Tankiso Motake and her daughter receiving medical treatment at St. David’s rural clinic (Copyright: WFP Lesotho)
There are more than a quarter million people living with HIV in Lesotho. In four of the country's districts, WFP is supporting some of the most vulnerable HIV+ people with nutritional services to counter high levels of malnutrition and anaemia.
“Since learning of my HIV status, I’ve met regularly with the community health worker who has told me about the services available to me and about WFP food assistance”, says Tankiso Motake. “Since the beginning of the year 2011, I’ve been following a course of medical treatment, and visited the clinic regularly.”

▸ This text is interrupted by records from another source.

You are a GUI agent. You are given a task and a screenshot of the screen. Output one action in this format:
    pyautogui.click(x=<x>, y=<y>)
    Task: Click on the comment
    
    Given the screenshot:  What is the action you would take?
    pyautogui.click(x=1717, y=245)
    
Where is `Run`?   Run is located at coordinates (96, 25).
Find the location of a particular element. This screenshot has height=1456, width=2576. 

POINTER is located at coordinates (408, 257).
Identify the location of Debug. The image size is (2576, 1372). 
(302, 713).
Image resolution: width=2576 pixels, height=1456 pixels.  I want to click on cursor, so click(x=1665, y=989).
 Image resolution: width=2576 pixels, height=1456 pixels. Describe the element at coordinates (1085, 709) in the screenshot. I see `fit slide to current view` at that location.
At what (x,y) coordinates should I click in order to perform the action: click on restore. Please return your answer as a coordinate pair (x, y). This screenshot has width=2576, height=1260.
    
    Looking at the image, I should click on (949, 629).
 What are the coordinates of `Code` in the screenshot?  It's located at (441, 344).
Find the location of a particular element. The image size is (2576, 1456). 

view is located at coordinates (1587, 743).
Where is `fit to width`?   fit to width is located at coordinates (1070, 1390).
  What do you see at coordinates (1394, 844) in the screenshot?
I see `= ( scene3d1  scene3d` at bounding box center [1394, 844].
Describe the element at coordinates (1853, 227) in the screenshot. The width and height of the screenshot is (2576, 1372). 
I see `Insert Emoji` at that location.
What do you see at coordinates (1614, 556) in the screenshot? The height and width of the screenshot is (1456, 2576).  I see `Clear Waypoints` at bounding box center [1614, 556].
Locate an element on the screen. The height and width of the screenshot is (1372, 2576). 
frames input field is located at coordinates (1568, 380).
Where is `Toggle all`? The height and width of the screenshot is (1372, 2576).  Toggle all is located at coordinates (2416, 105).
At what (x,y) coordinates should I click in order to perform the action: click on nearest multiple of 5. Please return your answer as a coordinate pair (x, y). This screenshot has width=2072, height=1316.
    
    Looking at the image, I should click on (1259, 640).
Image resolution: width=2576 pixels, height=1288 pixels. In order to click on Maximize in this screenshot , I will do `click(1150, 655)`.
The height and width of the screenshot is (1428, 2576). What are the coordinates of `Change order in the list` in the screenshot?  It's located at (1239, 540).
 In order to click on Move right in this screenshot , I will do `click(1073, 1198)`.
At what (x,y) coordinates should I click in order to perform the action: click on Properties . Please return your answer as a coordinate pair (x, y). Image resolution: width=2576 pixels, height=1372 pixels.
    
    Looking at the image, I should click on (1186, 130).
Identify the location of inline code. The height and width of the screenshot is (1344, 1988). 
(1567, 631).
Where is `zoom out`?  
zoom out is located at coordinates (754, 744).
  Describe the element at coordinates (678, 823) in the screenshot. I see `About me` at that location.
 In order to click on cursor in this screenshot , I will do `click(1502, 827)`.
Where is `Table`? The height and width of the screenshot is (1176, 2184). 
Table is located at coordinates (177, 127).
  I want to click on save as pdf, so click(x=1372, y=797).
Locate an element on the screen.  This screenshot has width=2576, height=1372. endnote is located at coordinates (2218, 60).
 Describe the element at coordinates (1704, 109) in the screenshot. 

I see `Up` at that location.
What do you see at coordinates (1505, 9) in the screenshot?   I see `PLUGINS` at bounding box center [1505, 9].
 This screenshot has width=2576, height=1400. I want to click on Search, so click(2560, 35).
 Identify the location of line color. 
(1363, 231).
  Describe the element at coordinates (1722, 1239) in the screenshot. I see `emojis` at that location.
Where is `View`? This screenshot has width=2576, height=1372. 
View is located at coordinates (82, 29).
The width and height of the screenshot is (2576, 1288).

Tankiso is one of the people living with HIV (PLHIV) and benefiting from the nutritional support services provided by WFP at St. David’s rural clinic in Lesotho’s Berea district. “My daughter and I also regularly receive food packages which helps keep us both strong and healthy", she says. "My family have had economic problems since my husband returned from his mine work in South Africa last year.
Not receiving regular help with food from WFP would have made our life very difficult. I’m very happy to be getting this support”.
Malnutrition and anaemia
Ms. Motake is one of the 260,000 registered PLHIV (15-49 years) in the country. Berea, in Lesotho’s western lowlands, is one of four districts in Lesotho where WFP is supporting vulnerable health care patients with nutritional services.
This response to high levels of malnutrition and anaemia is part of the UN Joint Programme on Nutrition. Among a total of 11,458 households being supported are PLHIV on antiretroviral therapy (ART), TB patients on treatment, pregnant and breast-feeding women and undernourished children under five.